Too Good to Be True
A picture-perfect sight! Fertile soils, colorful butterflies, thick forests and the cool breeze that swept through them, carrying with it the charming fragrances of plumerias, roses and lavenders. Her nostrils enthusiastically danced with the fragrant breeze, hardly distinguishing one fragrance from the other.
“Kia! Kia! Wake up!” Grandma Nulo called angrily. “You still have work to do and you are there lazing around!” she yelled —her face frowning. “But grandma, there are no rains, what’s the use in planting? We did it last year, the other year and the year before, all to no avail!” retorted Kia. She knew she had work to do but she couldn’t help but fall asleep, dreaming about her grandmother’s stories of a once beautiful Malala land.
It was farming season again.
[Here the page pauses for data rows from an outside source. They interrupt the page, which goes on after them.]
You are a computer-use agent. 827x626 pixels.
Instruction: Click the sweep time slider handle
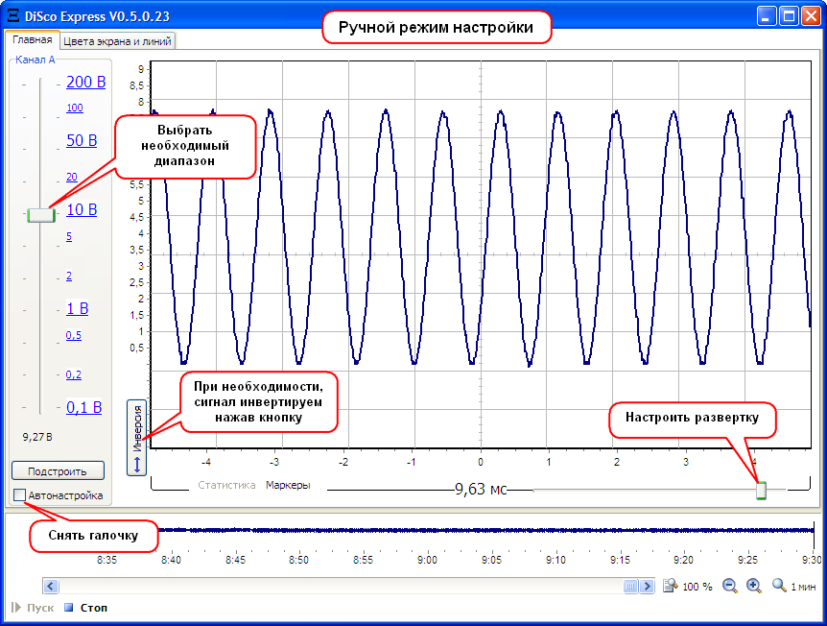pos(761,491)
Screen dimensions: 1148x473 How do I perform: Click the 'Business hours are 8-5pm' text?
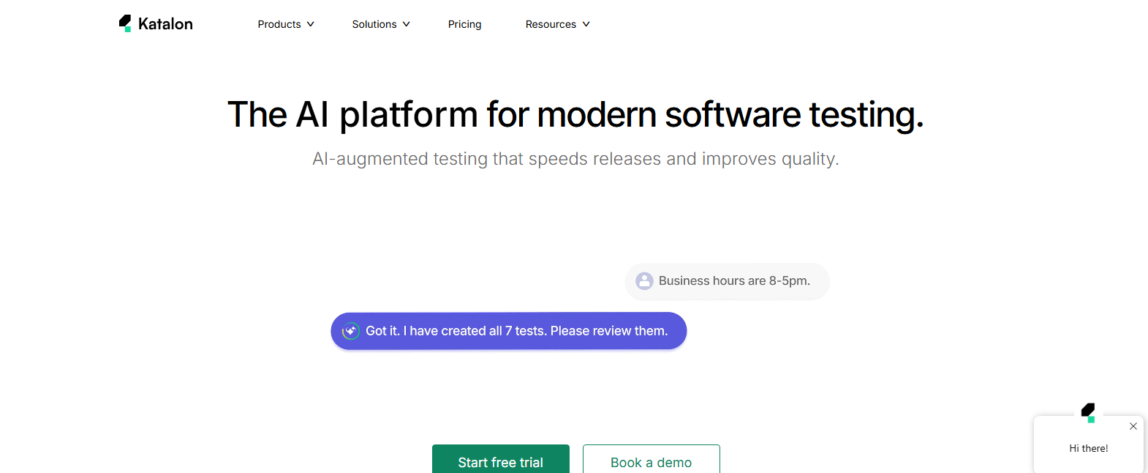[x=734, y=281]
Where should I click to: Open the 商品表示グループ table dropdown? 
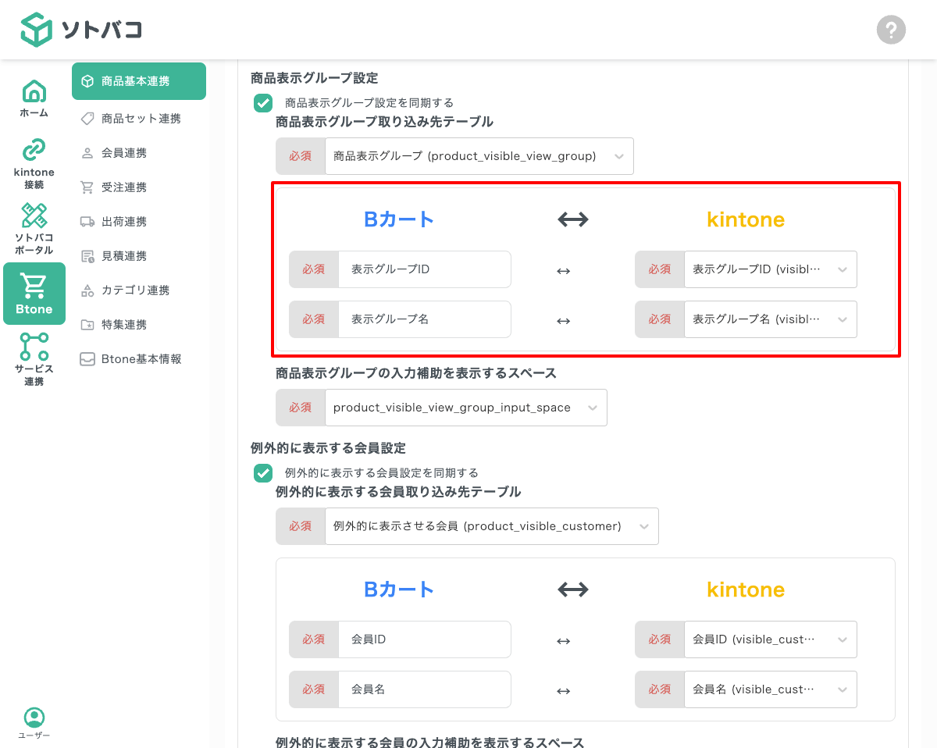[478, 156]
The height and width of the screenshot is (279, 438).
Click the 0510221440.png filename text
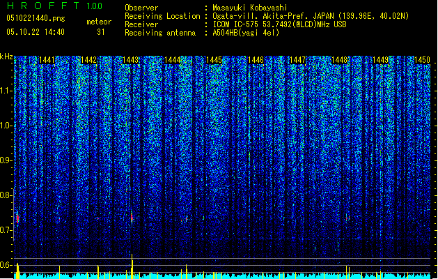[36, 18]
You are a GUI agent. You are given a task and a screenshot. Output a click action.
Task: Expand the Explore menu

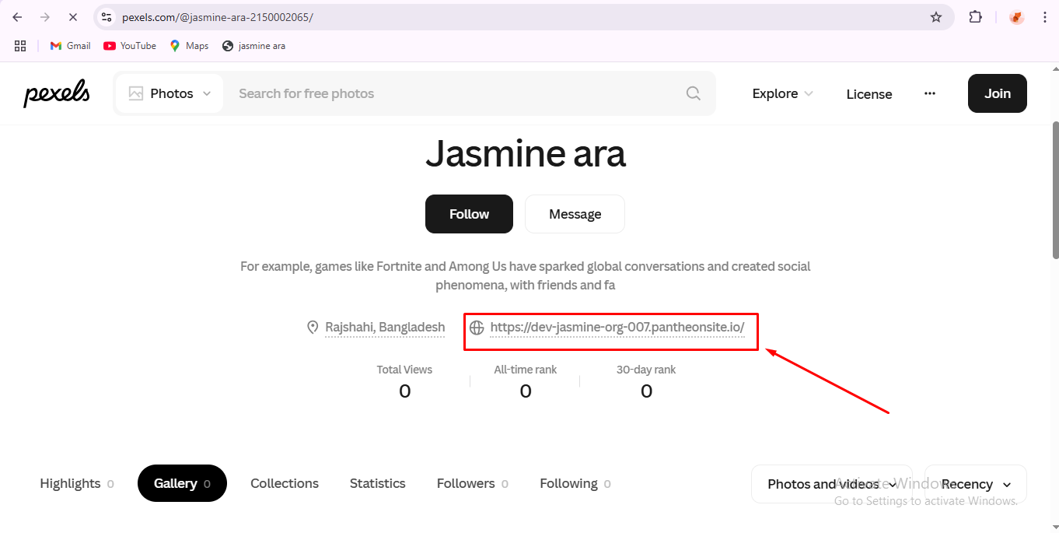coord(782,93)
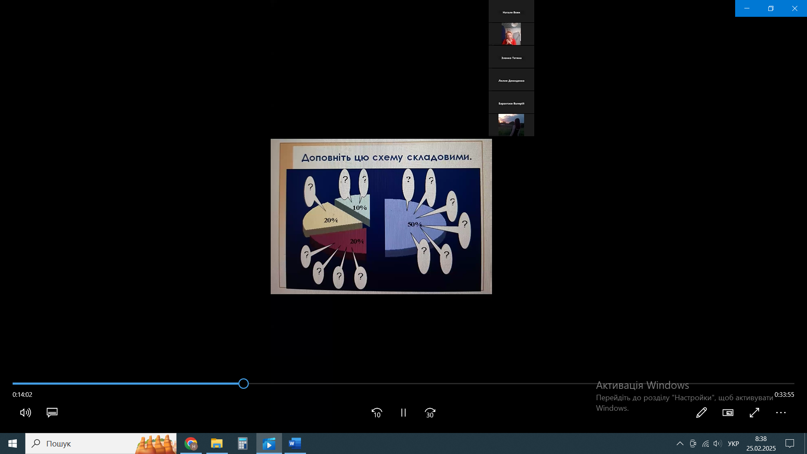
Task: Open the Windows notification center
Action: pos(790,443)
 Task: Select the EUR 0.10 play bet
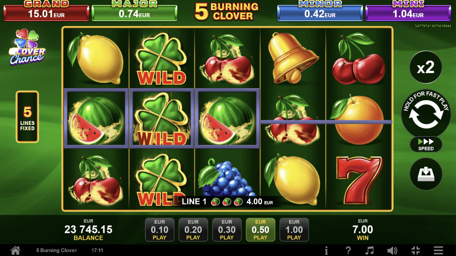160,229
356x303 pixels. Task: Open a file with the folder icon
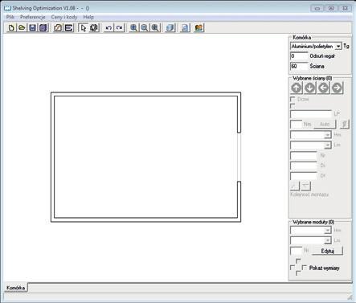pyautogui.click(x=22, y=27)
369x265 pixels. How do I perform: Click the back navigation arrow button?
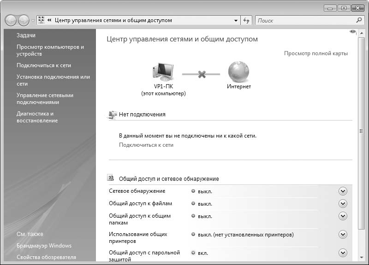click(11, 21)
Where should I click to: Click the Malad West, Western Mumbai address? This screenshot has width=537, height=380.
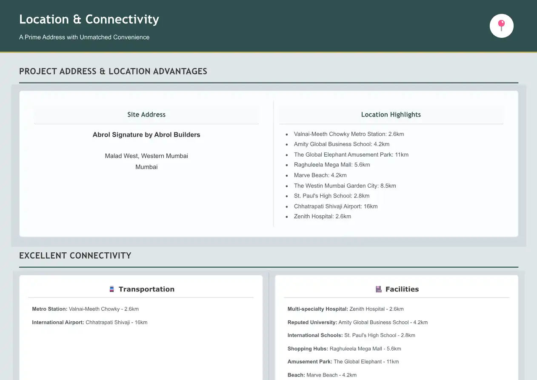[146, 156]
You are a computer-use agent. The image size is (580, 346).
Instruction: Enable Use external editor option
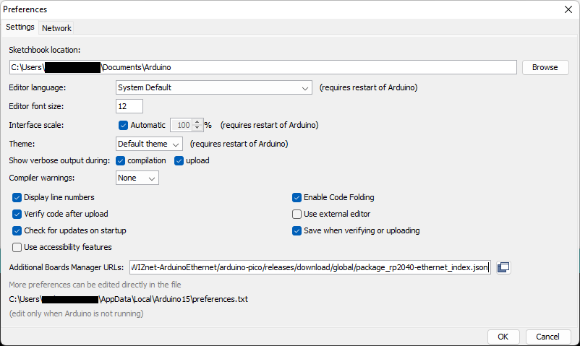tap(297, 214)
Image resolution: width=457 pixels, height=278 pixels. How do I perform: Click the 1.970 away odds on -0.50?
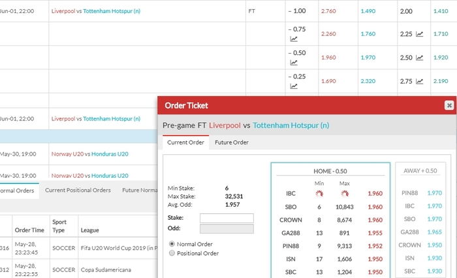(368, 58)
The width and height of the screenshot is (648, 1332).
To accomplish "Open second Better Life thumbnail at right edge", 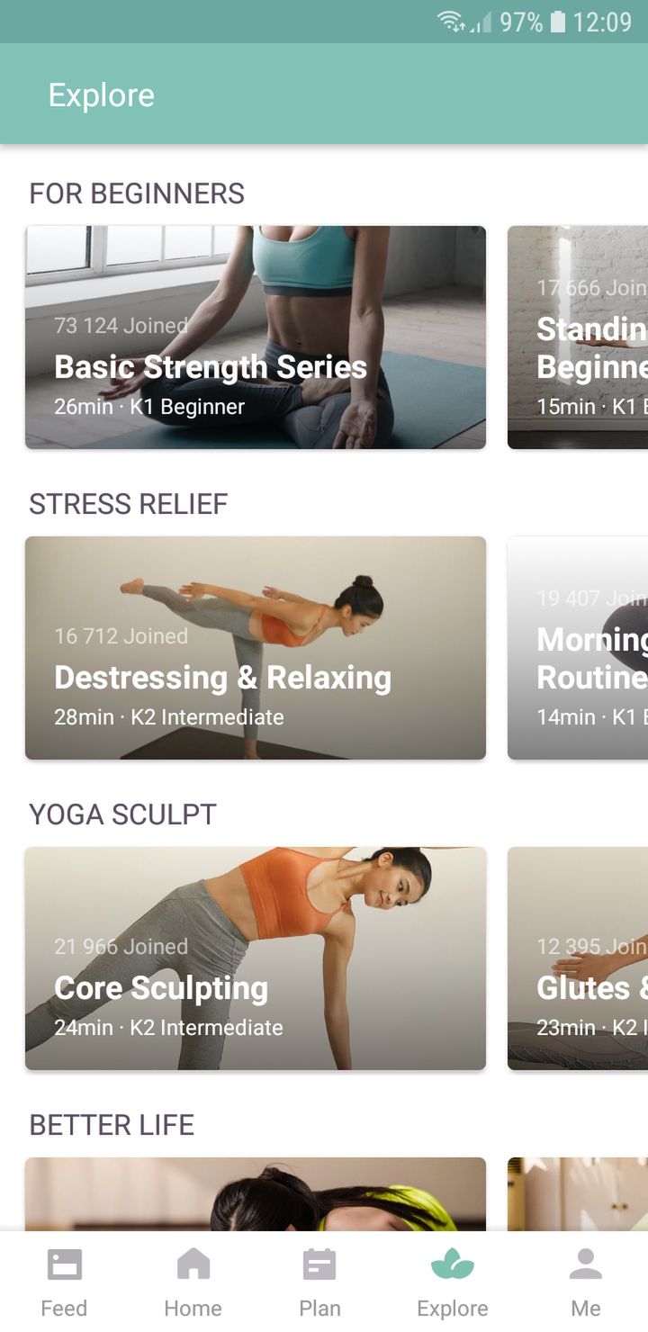I will pos(578,1194).
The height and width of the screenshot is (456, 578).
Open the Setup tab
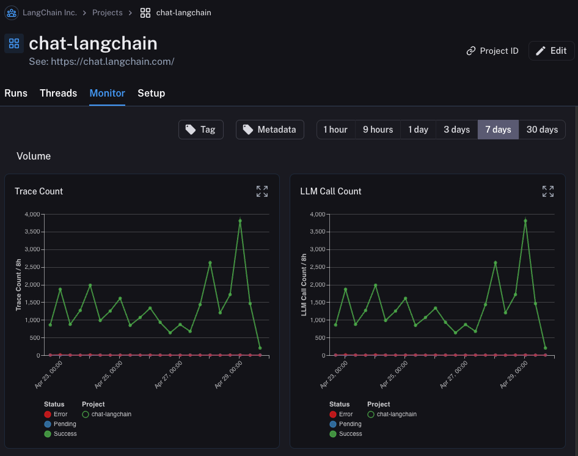pos(151,93)
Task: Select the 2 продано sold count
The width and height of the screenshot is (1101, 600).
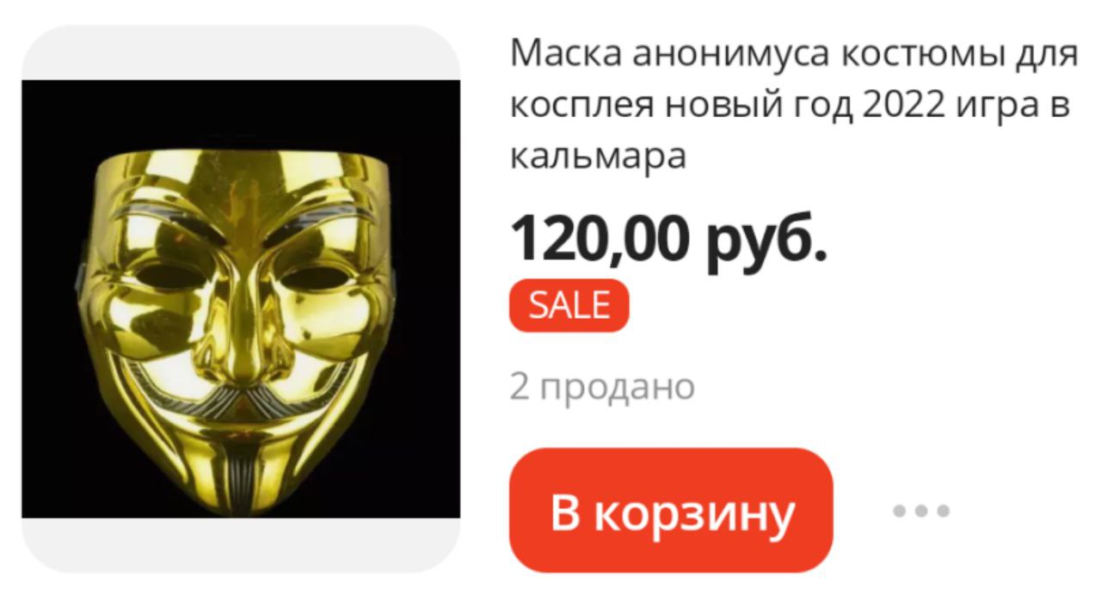Action: click(602, 388)
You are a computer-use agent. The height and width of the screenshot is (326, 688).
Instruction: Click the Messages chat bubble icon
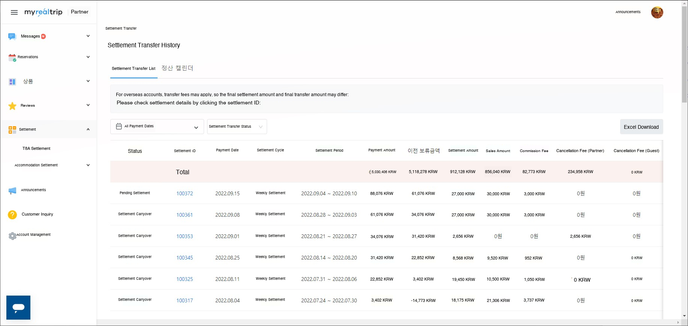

There had been little rain in the past years, and nothing at all in the recent three years. Most of the trees had been cut down for timber and charcoal. The once loamy soil was all dry and flaky, revealing signs of desperation, sucking in every little drop of water that fell to the ground.
A hot dry wind stirred up small whirlwinds of dust and sand, forcing Kia to squint. The once golden beauty was way too harsh to be regarded as beauty any longer; it had sucked the life out of every living creature. Animal skeletons and carcasses laid around, dried up streams and muddy rivers were all that could meet the eye. For Kia and the other children, grandma Nulo’s perfect description of Malala land was a mere fantasy — too good to be true.